Namely, while India was initially hit with a 26 per cent reciprocal tariff on “Liberation Day”, this was subsequently reduced to 10 per cent pending further negotiations.
But markets generally agree that, while the US is one of the primary export destinations for India’s goods, the country is well-positioned to prosper under Trump’s protectionist regime.
Of particular note is the fact that India’s domestic consumption accounts for some 70 per cent of its gross domestic product (GDP), which is expected to persist over time given its “demographic dividend”, coupled with increasing urbanisation.
The region also boasts a fast-growing middle class – surging 14 per cent in the last decade.
“This has been a domestic consumption story, not a manufacturing exports story in the way Korea and China have been, historically,” Jain said.
Expanding on other promising sectors within the world’s fifth-largest economy, GQG is also positive on telecom companies.
“Bharti Airtel [telco] has been a large position for us, where, if you go back 10 years ago, Indian telecom had over a dozen players. We’ve seen massive consolidation and bankruptcies,” Jain said.
“So now there’s basically only two and a half players, and all three players are raising pricing pretty aggressively. And so it’s a hyper-consolidated market, you have strong subscriber growth and pricing going up.
“So Bharti Airtel – I think in a five-10 year view – we wouldn’t be surprised to see this become the biggest wireless telecom company in the world.”
GQG is not the only fund manager bullish on India, with VanEck recently telling InvestorDaily it, too, considers its domestically focused economy as well-positioned to prosper in the current global environment.
Namely, the ETF provider last week launched its India Growth Leaders ETF (ASX: GRIN), which aims to offer investors targeted exposure to a portfolio of high-growth Indian companies.
Divulging on the opportunity set the firm sees in the region, VanEck’s APAC chief executive and managing director, Arian Neiron, told InvestorDaily not only will India remain somewhat insulated from the flurry of tariff announcements, its economic growth is a longer-term play.
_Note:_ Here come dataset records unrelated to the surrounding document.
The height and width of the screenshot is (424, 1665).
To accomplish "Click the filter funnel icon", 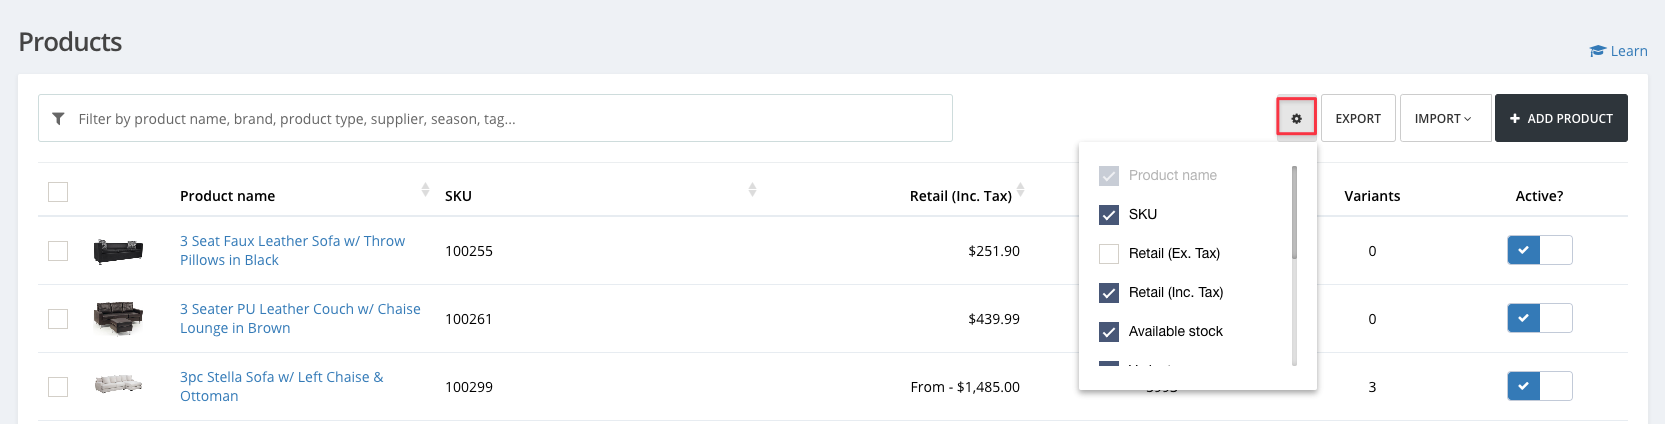I will [58, 119].
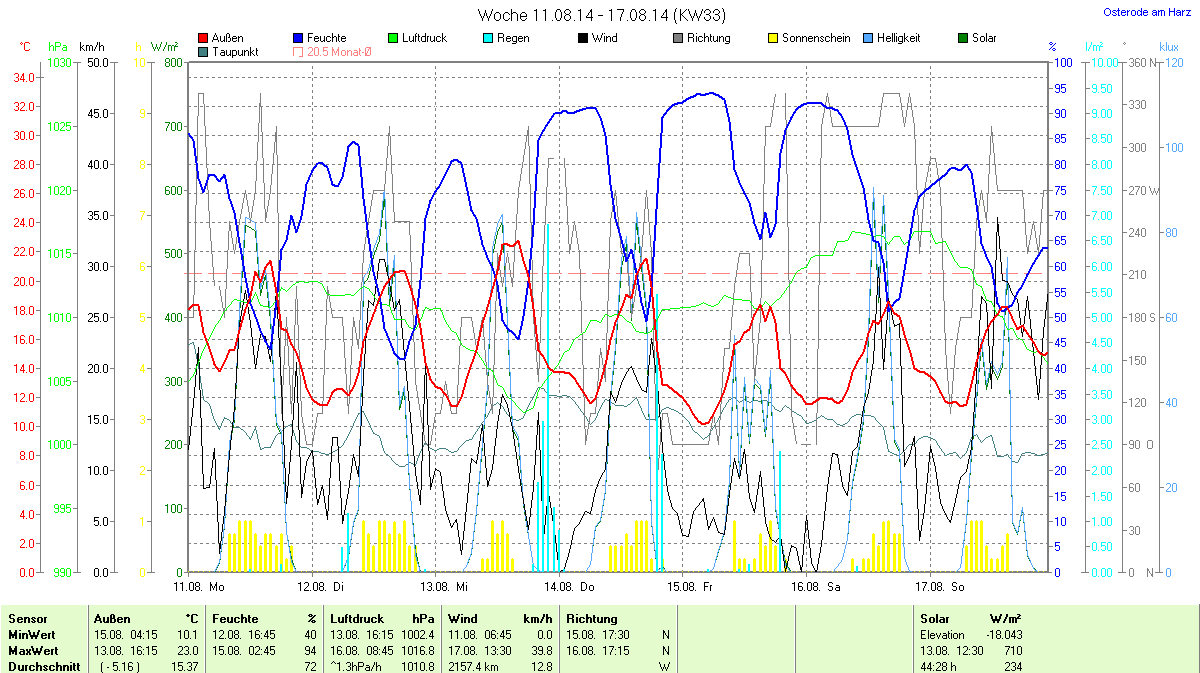Click the red Außen legend swatch

pos(204,38)
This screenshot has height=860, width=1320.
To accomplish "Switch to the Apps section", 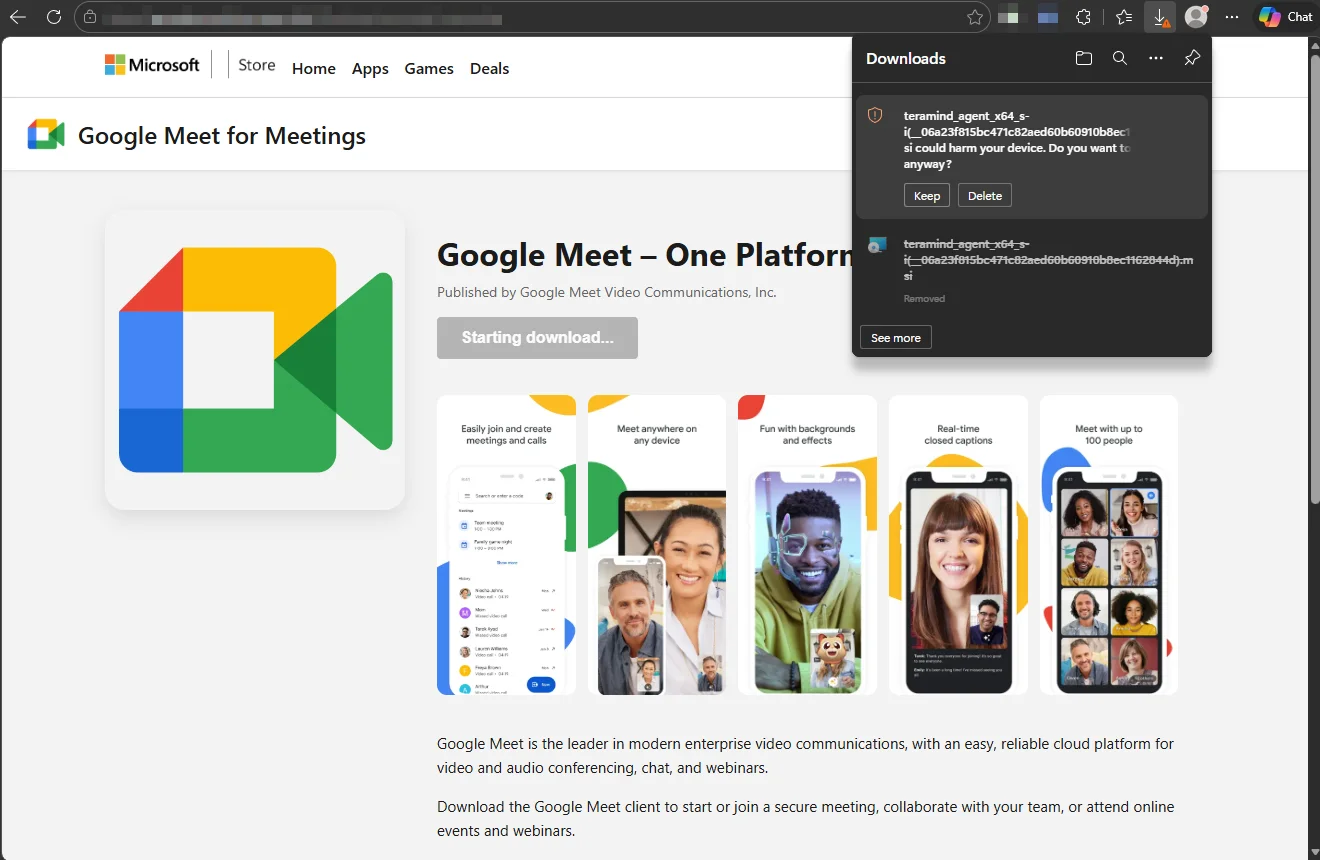I will pyautogui.click(x=370, y=68).
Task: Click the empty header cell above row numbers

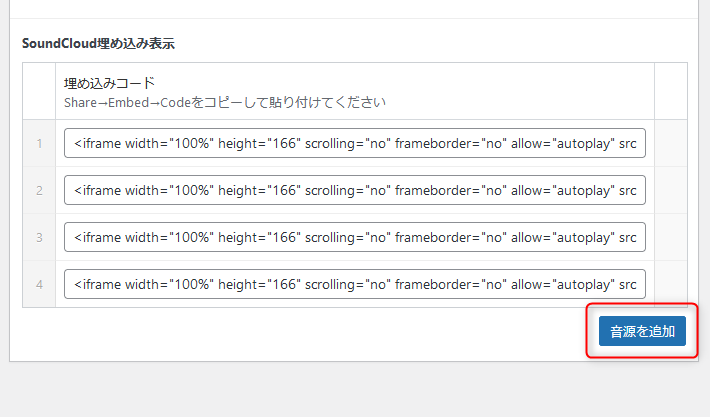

As one of the fastest-growing economies in the world, it has doubled in size over the last decade, growing from $2.1 trillion in 2015 to a projected $4.27 trillion by 2025, and its growth trajectory is expected to continue.
Citing IMF data, Neiron said India will clock a growth rate of 6.5 per cent over the next five years, during which time it is expected to double its current GDP of $3.5 trillion to $7 trillion. By 2028, it is expected to overtake Germany as the world’s third-largest economy after the US and China.